■ OBJECTIF DE LA TÂCHE: Recopiez à l'identique le passage de l'extrait ci-dessous sur l'écoute des conversations téléphoniques, en commençant par « Le suisse-allemand peut » et en poursuivant jusqu'à « qui se dit. ».

■ EXTRAIT DU DOCUMENT:
* * *
En Suisse, l’enregistrement des conversations téléphoniques n’a lieu que sur ordres spéciaux, mais, dans les pays où l’organisation de la police politique est plus développée, il est certainement de règle pour les conversations des agents diplomatiques étrangers. Comme il est également hors de doute que les polices bien montées disposent d’agents connaissant les langues étrangères, y compris le suisse-allemand, l’emploi du dialecte n’offre qu’une sécurité trompeuse.
Le suisse-allemand peut être utile au téléphone lorsqu’il s’agit de se prémunir, non pas contre une surveillance officielle, mais contre une indiscrétion du personnel technique. Ce personnel peut et doit même dans certains cas écouter les conversations pour constater que, du point de vue technique, tout se passe normalement et régler, en cas de besoin, l’action des amplificateurs de courant. L’impression que l’on a parfois d’être écouté au téléphone est donc, non seulement exacte, mais normale, mais c’est, en général, un écouteur complètement indifférent au sens de la conversation que celui qui laisse percevoir qu’il entend ce qui se dit.
* * *
(Données recueillies)
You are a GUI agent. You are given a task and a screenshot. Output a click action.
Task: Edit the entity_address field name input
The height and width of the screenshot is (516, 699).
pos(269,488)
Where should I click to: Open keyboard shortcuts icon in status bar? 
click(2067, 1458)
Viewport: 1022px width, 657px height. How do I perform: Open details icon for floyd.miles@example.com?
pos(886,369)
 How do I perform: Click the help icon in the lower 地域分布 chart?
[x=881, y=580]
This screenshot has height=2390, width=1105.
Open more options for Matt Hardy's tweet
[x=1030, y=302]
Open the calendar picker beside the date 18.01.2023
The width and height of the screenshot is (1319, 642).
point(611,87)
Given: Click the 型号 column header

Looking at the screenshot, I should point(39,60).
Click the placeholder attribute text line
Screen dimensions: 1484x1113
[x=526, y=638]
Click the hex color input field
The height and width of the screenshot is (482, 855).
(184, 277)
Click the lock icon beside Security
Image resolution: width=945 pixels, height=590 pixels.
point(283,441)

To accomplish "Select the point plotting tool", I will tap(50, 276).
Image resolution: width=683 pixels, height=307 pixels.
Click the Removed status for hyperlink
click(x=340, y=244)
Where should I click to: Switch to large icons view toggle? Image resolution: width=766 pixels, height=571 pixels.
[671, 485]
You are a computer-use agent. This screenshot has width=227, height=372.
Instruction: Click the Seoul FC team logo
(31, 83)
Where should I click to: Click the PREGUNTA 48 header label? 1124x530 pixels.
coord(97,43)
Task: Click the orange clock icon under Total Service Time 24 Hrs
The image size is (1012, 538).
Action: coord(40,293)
* * *
■ RÉPONSE À L'EXERCICE:
Le suisse-allemand peut être utile au téléphone lorsqu’il s’agit de se prémunir, non pas contre une surveillance officielle, mais contre une indiscrétion du personnel technique. Ce personnel peut et doit même dans certains cas écouter les conversations pour constater que, du point de vue technique, tout se passe normalement et régler, en cas de besoin, l’action des amplificateurs de courant. L’impression que l’on a parfois d’être écouté au téléphone est donc, non seulement exacte, mais normale, mais c’est, en général, un écouteur complètement indifférent au sens de la conversation que celui qui laisse percevoir qu’il entend ce qui se dit.